- District: Sylhet District
- Division: Sylhet Division
- Electorate: 509,093 (2026)

Current constituency
- Created: 1973
- Party: Bangladesh Nationalist Party
- Member: Emran Ahmed Chowdhury
- ← 233 Sylhet-5235 Moulvibazar-1 →

= Sylhet-6 =

Constituency of Bangladesh's Jatiya Sangsad

Sylhet-6 is a constituency represented in the Jatiya Sangsad (National Parliament) of Bangladesh since 2026 by Emran Ahmed Chowdhury of the Bangladesh Nationalist Party.

== Boundaries ==
The constituency encompasses Beanibazar and Golapganj upazilas.

== History ==
The constituency was created for the first general elections in newly independent Bangladesh, held in 1973.

== Members of Parliament ==

| Election |  | Member | Party |
|  | 1973 | M. A. G. Osmani | Awami League |
|  | 1975 by-election | Muhammad Ashraf Ali | Bangladesh Krishak Sramik Awami League |
|  | 1979 | Md.
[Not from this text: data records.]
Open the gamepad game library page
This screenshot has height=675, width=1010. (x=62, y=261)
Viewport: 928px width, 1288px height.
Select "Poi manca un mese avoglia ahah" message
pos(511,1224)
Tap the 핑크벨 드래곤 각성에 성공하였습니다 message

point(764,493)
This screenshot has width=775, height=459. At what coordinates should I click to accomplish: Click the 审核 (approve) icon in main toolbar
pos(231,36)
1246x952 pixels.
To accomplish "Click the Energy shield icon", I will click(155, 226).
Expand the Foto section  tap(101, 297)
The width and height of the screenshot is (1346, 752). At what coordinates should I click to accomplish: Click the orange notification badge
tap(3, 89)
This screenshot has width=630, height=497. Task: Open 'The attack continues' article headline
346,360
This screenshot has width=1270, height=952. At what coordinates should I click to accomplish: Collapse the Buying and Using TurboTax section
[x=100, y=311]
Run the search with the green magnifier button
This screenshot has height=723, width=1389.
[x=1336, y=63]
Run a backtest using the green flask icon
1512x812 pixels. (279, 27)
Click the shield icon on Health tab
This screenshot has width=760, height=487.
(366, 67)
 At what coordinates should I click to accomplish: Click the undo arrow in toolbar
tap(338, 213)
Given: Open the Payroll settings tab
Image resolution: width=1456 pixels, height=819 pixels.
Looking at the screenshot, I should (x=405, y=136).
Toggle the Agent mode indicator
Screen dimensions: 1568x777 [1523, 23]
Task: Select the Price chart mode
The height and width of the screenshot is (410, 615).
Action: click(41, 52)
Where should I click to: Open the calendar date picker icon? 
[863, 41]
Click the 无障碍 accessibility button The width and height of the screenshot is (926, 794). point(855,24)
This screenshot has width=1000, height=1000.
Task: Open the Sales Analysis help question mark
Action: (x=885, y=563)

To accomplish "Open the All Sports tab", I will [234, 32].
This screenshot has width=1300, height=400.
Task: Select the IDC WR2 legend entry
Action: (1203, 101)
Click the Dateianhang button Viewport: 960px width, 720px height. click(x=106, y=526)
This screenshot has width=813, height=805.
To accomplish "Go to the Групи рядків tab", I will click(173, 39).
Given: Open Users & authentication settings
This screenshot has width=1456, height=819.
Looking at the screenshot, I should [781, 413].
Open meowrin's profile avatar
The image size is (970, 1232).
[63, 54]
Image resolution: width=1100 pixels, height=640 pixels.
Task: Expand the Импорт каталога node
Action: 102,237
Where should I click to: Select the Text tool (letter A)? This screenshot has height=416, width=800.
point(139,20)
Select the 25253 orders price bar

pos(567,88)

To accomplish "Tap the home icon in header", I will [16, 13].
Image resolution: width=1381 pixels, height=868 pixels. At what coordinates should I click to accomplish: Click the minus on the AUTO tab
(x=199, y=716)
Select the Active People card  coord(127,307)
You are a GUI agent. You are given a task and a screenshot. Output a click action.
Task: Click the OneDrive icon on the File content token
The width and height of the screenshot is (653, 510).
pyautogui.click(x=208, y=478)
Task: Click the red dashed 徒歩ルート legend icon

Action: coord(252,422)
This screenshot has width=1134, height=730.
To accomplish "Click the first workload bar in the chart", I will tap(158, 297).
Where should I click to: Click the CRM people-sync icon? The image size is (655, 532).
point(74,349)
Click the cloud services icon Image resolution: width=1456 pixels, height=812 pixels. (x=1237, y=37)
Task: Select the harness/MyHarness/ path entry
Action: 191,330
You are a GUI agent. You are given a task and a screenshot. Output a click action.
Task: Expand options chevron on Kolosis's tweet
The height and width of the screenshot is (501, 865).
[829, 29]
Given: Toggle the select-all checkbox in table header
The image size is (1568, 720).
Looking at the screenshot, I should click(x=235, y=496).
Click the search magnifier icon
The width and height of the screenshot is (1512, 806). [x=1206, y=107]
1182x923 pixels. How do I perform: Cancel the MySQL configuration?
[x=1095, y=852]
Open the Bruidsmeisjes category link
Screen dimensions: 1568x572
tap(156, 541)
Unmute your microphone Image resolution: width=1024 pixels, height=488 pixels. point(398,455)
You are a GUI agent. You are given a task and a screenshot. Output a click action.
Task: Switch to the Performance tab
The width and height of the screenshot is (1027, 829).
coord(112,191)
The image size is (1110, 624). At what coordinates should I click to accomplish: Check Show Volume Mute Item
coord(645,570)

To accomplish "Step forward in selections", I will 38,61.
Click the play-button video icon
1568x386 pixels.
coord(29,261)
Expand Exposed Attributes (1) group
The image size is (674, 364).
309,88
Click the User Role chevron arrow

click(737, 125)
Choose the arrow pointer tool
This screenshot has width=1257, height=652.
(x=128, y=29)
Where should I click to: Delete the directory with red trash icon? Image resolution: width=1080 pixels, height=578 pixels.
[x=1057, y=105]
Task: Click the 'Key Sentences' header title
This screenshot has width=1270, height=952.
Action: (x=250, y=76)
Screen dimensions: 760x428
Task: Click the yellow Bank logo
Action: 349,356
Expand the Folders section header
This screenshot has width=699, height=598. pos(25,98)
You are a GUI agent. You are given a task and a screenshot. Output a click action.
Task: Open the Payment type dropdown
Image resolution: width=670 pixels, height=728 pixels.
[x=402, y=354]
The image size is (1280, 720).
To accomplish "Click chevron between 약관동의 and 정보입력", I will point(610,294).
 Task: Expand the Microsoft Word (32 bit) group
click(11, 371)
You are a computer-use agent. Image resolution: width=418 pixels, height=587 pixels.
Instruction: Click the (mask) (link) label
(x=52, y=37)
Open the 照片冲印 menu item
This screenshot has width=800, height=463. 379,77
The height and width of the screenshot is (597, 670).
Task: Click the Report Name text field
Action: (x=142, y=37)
Enamul Haque Chowdhury | Awami League |
Major Boundary Changes
|  | 1986 | Syed Makbul Hossain | Independent |
|  | 1988 | AKM Gouach Uddin | Jatiya Party (Ershad) |
|  | 1991 | Sharaf Uddin Khashru | Jatiya Party (Ershad) |
|  | Feb 1996 | Bangladesh Nationalist Party |
|  | Jun 1996 | Nurul Islam Nahid | Awami League |
|  | 2001 | Syed Makbul Hossain | Independent |
|  | 2008 | Nurul Islam Nahid | Awami League |
|  | 2014 |
|  | 2018 |
|  | 2024 |
|  | 2026 | Emran Ahmed Chowdhury | Bangladesh Nationalist Party |

== Elections ==
=== Elections in the 2020s ===

General election 2026: Sylhet-6
| Party |  | Candidate | Votes | % | ±% |
|  | BNP | Emran Ahmed Chowdhury | 109,917 | 46.21 | +45.95 |
|  | Jamaat | Mohammad Selim Uddin | 101,569 | 42.70 | +21.4 |
| Majority |  |  | 8,348 | 3.51 | −41.1 |
| Turnout |  |  | 237,838 | 46.72 | +19.9 |
| Registered electors |  |  | 509,093 |  |  |
|  | BNP gain from AL |  |  |  |  |  |

=== Elections in the 2010s ===
Nurul Islam Nahid was re-elected unopposed in the 2014 general election after opposition parties withdrew their candidacies in a boycott of the election.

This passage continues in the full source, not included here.